● **Do this**
Reproduce every line of text in the entries below word for word, omitting the pictures.

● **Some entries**

+ + + + + + +

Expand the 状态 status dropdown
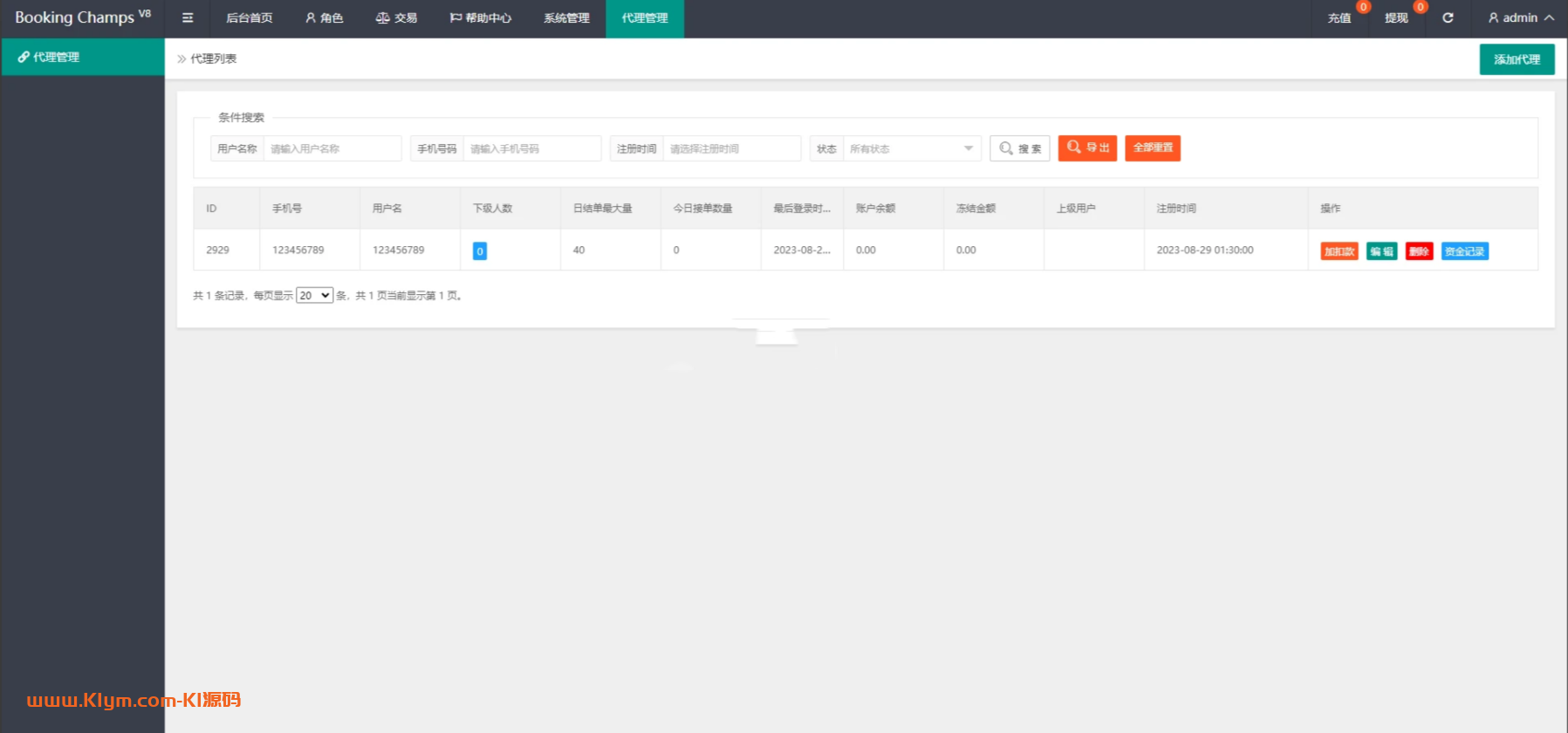 (911, 149)
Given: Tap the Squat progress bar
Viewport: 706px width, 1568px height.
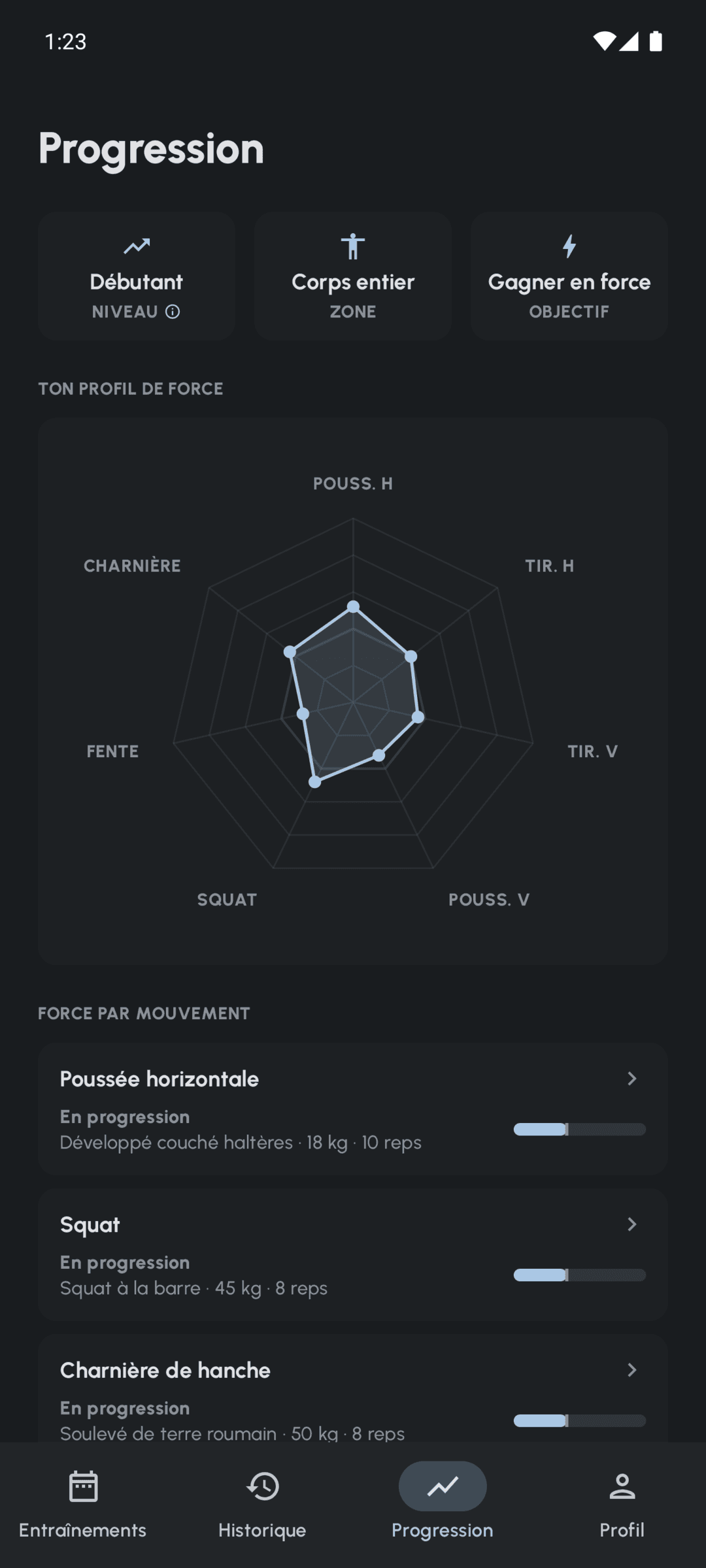Looking at the screenshot, I should [580, 1275].
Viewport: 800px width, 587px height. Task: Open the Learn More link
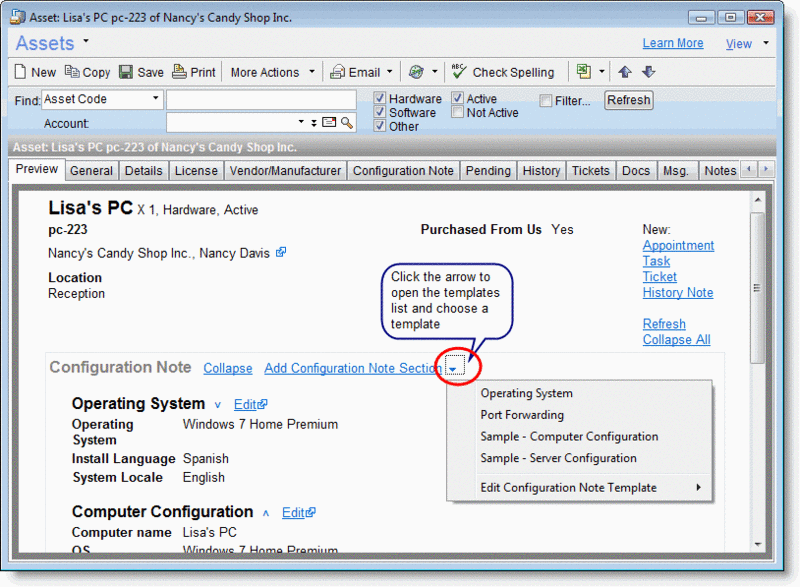click(x=673, y=43)
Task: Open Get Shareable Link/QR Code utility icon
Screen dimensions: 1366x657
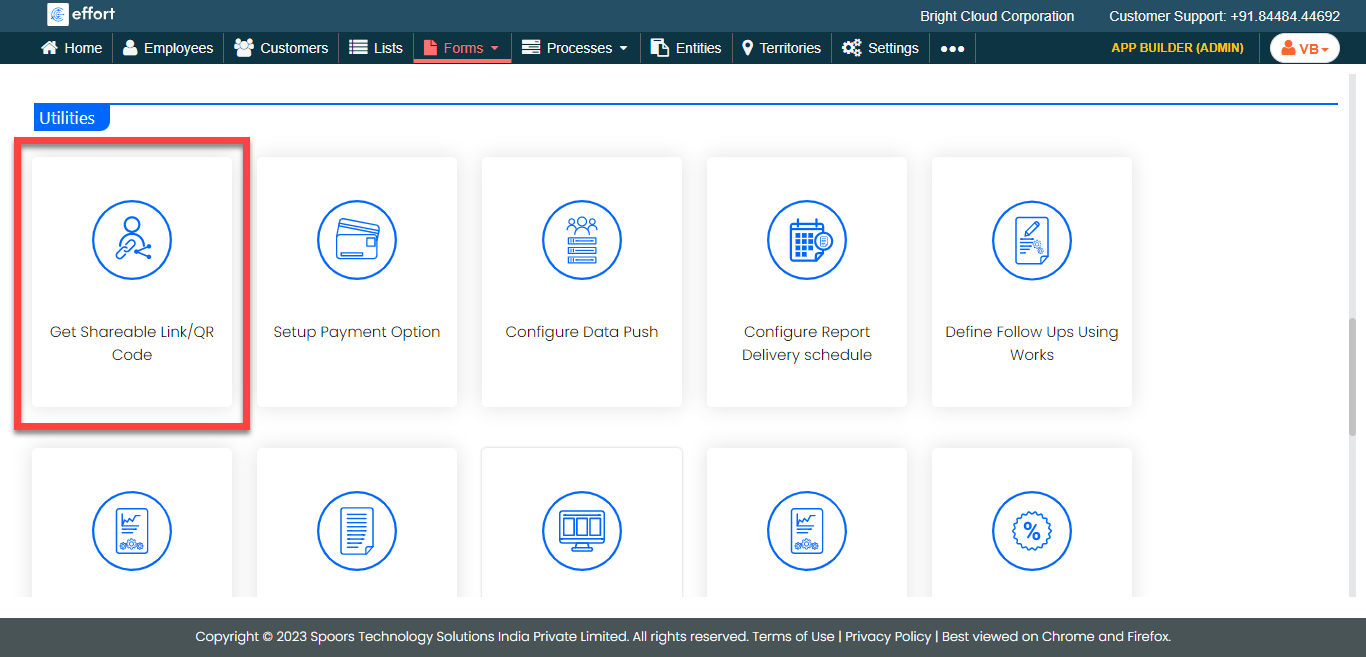Action: click(x=132, y=241)
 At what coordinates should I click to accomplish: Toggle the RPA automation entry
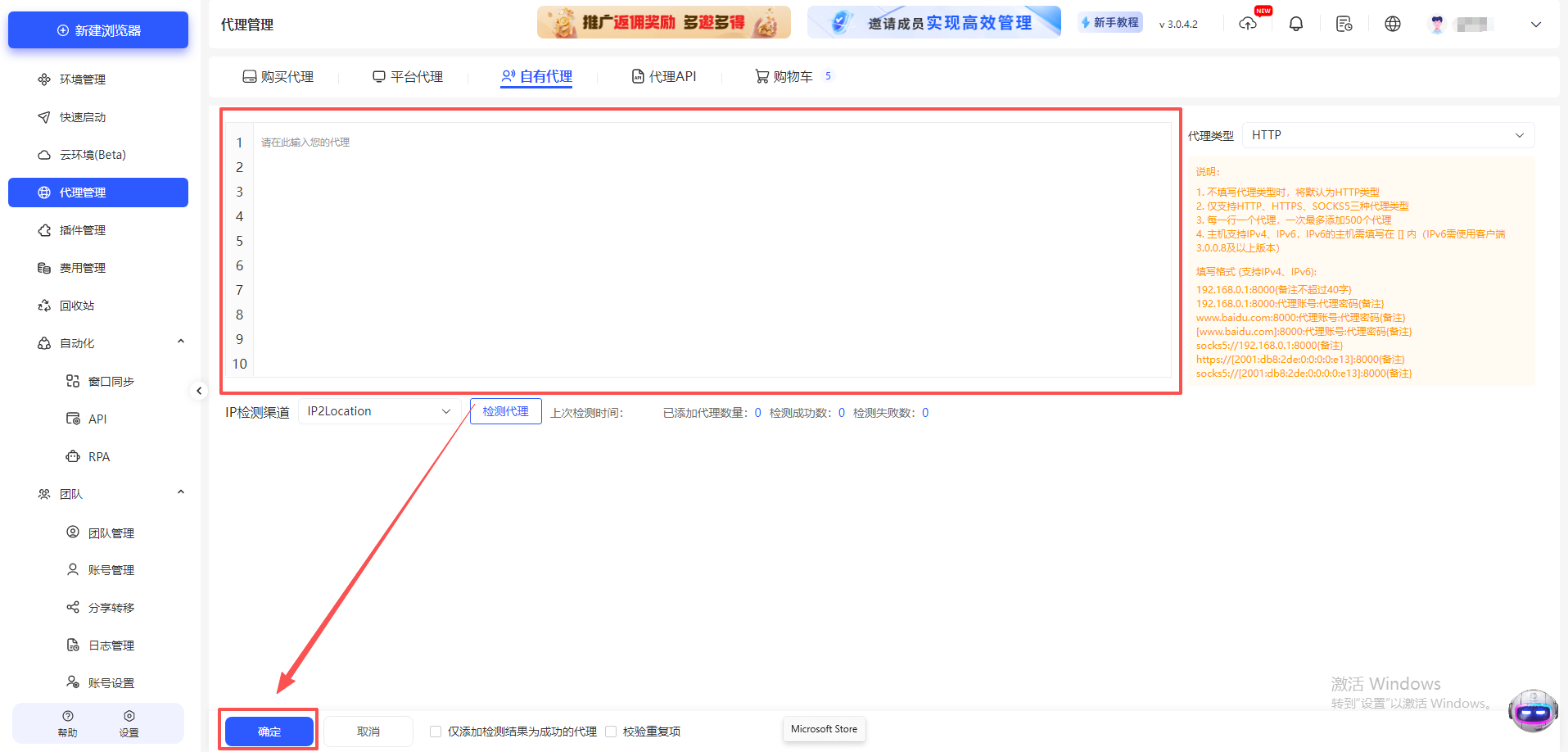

+ + + + + + +

● **Answer below**
Expand the 状态 status dropdown
 (911, 149)
Given: Tap the Squat progress bar
Viewport: 706px width, 1568px height.
Looking at the screenshot, I should [580, 1275].
Viewport: 800px width, 587px height. Task: Open the Learn More link
click(x=673, y=43)
Task: Open Get Shareable Link/QR Code utility icon
Screen dimensions: 1366x657
Action: click(x=132, y=241)
 At what coordinates should I click to accomplish: Toggle the RPA automation entry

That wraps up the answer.